Hopefully this gives you an idea of why I’m allergic to the question of "success rates." There is no such thing as a number or percentage.  It’s like asking a family doctor for his success rates – so much depends on stuff that that question doesn’t allow to be considered, and the job of a rootworker is more like that of a country doctor general practitioner than a lawyer or a boxer.  I can tell you I have done thousands of tarot readings and hundreds of protection spells, and I have clients who have been my clients for more than ten years.  I also have reading clients who got one reading and never came back and I have no idea why. And I have rootwork clients who dislike me – sometimes for my bluntness, as I’m sure you can imagine if you actually read my blog 🙂 , sometimes because the work didn’t do what they wanted it to do or because it did nothing at all, sometimes because I refused to take their cases, the list goes on!

And then there’s the fact that the slight majority of clients simply never report back (though this depends on the type of work – folks who set lights for people get a larger percentage of "drop ins" with no extensive info and no followup than do folks who mostly do, say, honey jars or court cases.  I personally think rootworkers who advertise a success rate are displaying fairly unethical behavior for these reasons, and I would be extremely suspicious of any worker who advertised a success rate with a number attached to it.
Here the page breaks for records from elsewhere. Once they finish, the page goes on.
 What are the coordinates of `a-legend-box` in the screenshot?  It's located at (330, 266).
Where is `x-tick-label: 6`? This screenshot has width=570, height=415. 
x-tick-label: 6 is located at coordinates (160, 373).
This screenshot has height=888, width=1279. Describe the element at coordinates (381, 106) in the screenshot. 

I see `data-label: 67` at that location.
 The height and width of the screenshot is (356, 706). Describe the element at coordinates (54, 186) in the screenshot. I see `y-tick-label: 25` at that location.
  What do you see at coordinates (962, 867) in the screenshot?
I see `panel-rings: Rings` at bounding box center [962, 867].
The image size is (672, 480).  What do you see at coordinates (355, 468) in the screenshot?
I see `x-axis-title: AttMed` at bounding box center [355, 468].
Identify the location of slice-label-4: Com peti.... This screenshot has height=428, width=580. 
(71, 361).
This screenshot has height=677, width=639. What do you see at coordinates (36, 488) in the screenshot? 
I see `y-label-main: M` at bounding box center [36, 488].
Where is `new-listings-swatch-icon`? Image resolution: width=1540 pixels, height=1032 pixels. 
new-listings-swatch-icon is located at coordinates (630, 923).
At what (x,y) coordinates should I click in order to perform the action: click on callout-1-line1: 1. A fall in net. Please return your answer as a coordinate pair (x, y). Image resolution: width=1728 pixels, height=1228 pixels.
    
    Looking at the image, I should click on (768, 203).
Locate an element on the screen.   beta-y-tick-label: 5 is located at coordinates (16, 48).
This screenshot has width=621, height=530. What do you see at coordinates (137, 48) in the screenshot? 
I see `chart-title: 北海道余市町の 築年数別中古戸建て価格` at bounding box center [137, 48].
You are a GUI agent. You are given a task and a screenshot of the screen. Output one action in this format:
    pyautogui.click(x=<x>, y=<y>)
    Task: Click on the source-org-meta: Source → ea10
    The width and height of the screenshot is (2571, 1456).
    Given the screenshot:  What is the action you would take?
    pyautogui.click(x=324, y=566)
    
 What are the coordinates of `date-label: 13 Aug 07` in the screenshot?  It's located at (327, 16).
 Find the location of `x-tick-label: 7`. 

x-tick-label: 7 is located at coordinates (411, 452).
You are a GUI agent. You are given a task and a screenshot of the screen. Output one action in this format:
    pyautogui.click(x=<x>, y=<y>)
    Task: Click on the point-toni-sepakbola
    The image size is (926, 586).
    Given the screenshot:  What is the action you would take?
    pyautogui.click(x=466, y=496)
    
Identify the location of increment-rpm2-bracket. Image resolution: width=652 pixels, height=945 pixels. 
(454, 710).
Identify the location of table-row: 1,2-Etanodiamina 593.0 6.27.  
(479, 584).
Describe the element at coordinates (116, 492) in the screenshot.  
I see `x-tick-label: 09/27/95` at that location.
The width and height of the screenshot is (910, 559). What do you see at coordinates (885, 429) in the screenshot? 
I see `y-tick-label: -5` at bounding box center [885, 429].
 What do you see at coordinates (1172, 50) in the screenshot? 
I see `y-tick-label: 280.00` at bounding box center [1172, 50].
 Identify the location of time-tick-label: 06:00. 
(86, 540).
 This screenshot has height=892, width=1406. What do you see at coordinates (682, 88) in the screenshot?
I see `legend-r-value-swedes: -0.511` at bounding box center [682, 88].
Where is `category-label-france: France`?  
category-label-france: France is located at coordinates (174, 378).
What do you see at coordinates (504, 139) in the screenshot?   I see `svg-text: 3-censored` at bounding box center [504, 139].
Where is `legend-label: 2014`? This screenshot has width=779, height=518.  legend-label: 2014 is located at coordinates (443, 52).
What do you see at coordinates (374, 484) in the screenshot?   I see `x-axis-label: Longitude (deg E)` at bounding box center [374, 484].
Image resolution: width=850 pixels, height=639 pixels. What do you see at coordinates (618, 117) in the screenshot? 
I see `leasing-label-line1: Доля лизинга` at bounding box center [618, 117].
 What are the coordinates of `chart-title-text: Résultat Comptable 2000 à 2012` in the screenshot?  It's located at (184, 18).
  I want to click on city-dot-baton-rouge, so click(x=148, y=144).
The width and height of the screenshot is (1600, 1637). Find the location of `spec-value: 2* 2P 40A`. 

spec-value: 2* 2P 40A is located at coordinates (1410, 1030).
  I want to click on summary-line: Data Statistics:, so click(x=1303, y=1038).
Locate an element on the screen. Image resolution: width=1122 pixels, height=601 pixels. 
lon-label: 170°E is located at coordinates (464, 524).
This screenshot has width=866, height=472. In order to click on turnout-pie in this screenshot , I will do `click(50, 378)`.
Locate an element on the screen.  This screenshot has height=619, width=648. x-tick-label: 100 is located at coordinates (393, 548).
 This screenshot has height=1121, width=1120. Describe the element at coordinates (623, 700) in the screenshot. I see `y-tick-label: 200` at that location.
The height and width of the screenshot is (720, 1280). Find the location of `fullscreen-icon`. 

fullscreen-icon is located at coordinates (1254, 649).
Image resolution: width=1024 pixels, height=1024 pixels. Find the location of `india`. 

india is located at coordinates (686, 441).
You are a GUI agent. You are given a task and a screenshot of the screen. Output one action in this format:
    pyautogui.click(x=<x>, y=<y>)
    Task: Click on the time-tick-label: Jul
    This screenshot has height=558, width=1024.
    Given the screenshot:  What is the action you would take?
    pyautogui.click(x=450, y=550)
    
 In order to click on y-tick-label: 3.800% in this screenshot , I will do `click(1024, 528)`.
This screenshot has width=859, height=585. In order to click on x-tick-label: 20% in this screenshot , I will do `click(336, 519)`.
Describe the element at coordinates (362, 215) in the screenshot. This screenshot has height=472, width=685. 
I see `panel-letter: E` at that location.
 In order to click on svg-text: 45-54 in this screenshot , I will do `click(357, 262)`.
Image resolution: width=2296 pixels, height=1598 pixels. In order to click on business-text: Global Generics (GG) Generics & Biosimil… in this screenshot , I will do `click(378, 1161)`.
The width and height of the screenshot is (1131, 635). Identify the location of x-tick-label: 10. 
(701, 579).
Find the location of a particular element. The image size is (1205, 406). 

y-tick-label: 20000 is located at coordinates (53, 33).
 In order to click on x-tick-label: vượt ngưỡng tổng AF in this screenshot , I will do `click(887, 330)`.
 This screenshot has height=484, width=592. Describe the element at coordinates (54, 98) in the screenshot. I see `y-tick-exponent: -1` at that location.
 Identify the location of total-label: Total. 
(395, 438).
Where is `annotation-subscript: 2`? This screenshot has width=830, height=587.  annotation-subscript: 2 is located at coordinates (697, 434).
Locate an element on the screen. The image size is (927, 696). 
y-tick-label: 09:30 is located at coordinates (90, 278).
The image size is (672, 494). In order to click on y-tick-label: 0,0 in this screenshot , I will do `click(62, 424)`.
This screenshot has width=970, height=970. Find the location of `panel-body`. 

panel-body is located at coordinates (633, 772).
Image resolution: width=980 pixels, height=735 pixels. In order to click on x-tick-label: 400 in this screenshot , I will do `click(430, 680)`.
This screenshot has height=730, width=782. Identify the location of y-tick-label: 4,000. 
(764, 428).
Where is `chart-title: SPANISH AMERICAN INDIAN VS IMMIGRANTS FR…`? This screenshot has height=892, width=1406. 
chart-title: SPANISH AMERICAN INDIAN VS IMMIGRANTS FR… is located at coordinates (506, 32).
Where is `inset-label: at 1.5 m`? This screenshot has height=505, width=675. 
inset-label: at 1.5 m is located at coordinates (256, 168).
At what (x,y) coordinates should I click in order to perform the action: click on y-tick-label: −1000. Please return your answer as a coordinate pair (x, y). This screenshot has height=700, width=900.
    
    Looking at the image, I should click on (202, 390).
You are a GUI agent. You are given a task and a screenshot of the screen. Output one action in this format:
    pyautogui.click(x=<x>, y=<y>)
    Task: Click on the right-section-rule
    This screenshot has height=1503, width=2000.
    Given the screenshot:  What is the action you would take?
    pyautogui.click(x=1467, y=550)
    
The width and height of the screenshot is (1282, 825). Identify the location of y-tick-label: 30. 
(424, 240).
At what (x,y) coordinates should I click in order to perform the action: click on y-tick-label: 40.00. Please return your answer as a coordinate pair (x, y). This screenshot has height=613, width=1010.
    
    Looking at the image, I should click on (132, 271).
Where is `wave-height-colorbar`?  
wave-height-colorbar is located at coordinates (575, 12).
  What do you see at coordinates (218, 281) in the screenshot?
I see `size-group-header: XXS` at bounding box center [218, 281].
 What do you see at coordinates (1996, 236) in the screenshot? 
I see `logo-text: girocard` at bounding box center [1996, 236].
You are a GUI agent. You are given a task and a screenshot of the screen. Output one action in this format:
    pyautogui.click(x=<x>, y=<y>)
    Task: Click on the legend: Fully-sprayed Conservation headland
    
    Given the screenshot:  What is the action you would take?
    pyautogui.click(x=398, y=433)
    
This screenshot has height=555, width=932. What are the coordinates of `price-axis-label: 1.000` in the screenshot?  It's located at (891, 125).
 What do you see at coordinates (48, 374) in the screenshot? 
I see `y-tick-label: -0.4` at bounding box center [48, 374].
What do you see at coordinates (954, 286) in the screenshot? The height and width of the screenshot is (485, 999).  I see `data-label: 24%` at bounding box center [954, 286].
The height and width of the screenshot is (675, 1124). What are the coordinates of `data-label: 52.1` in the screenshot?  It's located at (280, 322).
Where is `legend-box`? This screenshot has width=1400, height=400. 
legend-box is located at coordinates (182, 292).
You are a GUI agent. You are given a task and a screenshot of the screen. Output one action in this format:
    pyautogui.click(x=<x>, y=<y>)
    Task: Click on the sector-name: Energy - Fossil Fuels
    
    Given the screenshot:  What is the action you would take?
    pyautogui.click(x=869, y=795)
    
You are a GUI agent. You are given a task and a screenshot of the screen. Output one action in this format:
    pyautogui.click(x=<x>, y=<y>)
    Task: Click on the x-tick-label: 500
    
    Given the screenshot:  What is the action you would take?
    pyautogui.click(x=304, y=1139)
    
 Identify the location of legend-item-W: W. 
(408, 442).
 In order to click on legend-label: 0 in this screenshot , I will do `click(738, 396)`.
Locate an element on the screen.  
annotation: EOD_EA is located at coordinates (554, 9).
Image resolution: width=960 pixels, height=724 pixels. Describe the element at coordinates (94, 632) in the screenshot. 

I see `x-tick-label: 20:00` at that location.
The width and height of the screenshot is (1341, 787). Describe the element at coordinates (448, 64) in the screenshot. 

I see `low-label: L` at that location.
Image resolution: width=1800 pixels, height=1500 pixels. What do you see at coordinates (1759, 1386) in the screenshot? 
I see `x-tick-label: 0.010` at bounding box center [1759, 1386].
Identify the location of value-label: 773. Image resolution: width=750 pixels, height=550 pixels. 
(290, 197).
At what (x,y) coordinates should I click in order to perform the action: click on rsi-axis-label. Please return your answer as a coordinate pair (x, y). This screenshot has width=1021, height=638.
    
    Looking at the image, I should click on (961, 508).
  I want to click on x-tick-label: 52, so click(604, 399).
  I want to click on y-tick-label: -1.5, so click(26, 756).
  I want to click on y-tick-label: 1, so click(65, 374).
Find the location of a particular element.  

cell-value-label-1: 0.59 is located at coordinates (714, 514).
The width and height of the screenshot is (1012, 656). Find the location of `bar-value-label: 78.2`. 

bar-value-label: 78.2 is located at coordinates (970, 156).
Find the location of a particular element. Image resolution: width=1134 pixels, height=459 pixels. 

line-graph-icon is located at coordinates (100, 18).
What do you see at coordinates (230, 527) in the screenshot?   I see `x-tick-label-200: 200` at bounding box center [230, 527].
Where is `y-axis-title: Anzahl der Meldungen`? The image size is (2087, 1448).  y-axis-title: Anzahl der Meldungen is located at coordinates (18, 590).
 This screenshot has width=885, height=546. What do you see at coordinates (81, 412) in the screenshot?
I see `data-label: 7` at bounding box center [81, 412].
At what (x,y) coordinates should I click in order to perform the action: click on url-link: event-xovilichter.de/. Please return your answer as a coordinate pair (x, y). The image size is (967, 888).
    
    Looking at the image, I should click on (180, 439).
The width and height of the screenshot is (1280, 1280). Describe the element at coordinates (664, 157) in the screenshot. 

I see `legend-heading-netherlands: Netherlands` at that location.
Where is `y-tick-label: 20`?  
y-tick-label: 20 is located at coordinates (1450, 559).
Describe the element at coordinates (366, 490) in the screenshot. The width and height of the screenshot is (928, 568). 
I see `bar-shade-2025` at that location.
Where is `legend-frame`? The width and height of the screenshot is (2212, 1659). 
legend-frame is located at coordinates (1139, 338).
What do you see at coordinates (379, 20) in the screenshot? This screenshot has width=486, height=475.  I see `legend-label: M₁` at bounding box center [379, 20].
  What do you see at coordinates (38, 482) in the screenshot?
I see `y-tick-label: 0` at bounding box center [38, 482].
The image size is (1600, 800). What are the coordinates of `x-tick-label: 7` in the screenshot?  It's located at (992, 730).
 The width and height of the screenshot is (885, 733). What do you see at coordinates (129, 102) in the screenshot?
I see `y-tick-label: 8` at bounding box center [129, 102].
Miss Bri at Milagro Roots has a valuable post on timing in spellwork, and how to gauge success within certain passages of time.  I wholeheartedly agree with her that "a reasonable amount of time" depends a lot on what type of working you are doing; some types of spellwork will manifest more quickly than others (healing a family wounded by generations of abuse will not happen in three days, three weeks, or three months, but an empathic and intuitive reader will be able to help you see the bigger picture and conceive of what progress in such a complicated case would look like).